I would prefer to keep the red tape, thank you very much.

Sure, nuclear is an expensive industry, but it's also a very safe industry, and I believe we should keep this part of it.

The parent didn't say "without reasonable safety measures". See also:

https://en.wikipedia.org/wiki/Zero-risk_bias

and

https://news.ycombinator.com/item?id=36751041

China and Russia do not build and run nuclear power plants at dramatically lower costs, despite having none of those handicaps.

Edit: Hmm, actually, I find wildly diverging LCOE numbers in different locations online. Some indicate they build at half the cost from France, while others say at a similar cost. So, if anyone knows which LCOE numbers are reliable please indicate.
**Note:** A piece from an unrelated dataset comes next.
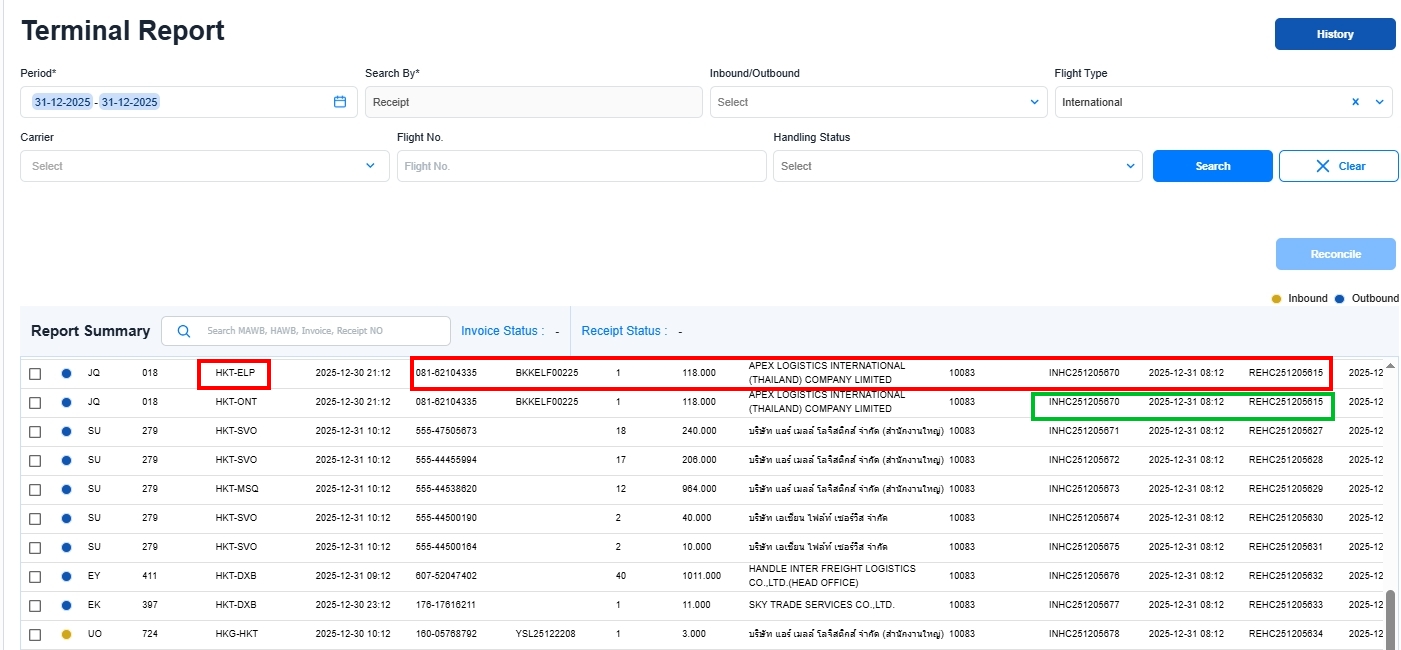
Task: Click the yellow Inbound legend dot
Action: [1275, 299]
Russia's economy is currently heavily dependent on oil exports, so there may at least be some incentive there to suppress it. China on the other hand, had quadrupled its nuclear power generation in the past 10 years (1).

(1) https://www.forbes.com/sites/thebakersinstitute/2023/05/17/h...

> Russia's economy is currently heavily dependent on oil exports...

All the more reason for them to build nuclear plants. Every barrel of oil that their own economy doesn't need (because they have plenty of nuclear plants) is another barrel they can make money exporting. And if or when using oil becomes unfashionable, or their oil reserved start running low...then being recognized experts on how to build & run lots of safe, economical nuclear plants sounds pretty good, eh?

Nuclear competes with natural gas and coal, not oil.

Beyond powering the grid, there are myriad uses for oil that nuclear cannot substitute directly for- asphalt, plastic, nylon, even Aspirin (synthesized from benzene).

And yet the biggest use of petroleum by far is for transportation. Worldwide demand for petroleum would plunge 90+% if all cars were electric and nuclear was fully deployed.
Uh, no. Only two thirds of petroleum used in America is used for transportation, and that includes all transportation. You cannot possibly get a 90+% reduction in petroleum use by electrifying all cars.

https://www.eia.gov/energyexplained/oil-and-petroleum-produc...

From what I understand, Lazard's LCOE, which are quoted everywhere, mainly rely on US numbers. That means they probably are reliable for US situations.
Sadly we don't get to ignore politics inconveniently making fission more expensive. If you do ignore politics and just look at costs alone, then we can make a global HVDC power grid for less than the cost of the other local upgrades we want regardless within each national power grid.

People demand a safety standard from fission which is expensive, and keep demanding ever more safety from them, and when it can't do that will replace it with fossil fuels even despite nuclear being much much safer than fossil fuels.

The reason people demand higher standards is history.

An example: stacks that scrub radioisotopes out of steam from confinement during serious accidents when the steam has to be released to prevent overpressurization of the confinement system. These were added to most European reactors after Chernobyl. The US and Japanese didn't add these, saying the cost wasn't worth it.

Then Fukushima happened. Had the reactors there had these systems, the radioactive release would have been reduced by a factor of 100.

Given how few people got cancer from Fukushima, this doesn't really help make the fears seem rational.

One death from cancer, 2313 from relocating: https://ourworldindata.org/what-was-the-death-toll-from-cher...

One person identified as having gotten cancer from Fukushima. Most of the cancers would be in a larger population and could not be distinguished from the large background of cancers. That doesn't mean they didn't (or won't) happen, or that regulation must assume they didn't/won't happen. Regulation is not like criminal law; radiation is not presumed innocent until proven guilty.
That's kinda my point — in the court of public opinion, nuclear is unable to win.

This does actually matter despite the deaths from coal etc. being massively higher by the same measures.

I agree that fossil fuel use should be aggressively reduced. In the past, that would have meant more nuclear. It does not mean more nuclear now. Reducing fossil fuel use has ceased to be an argument for nuclear construction.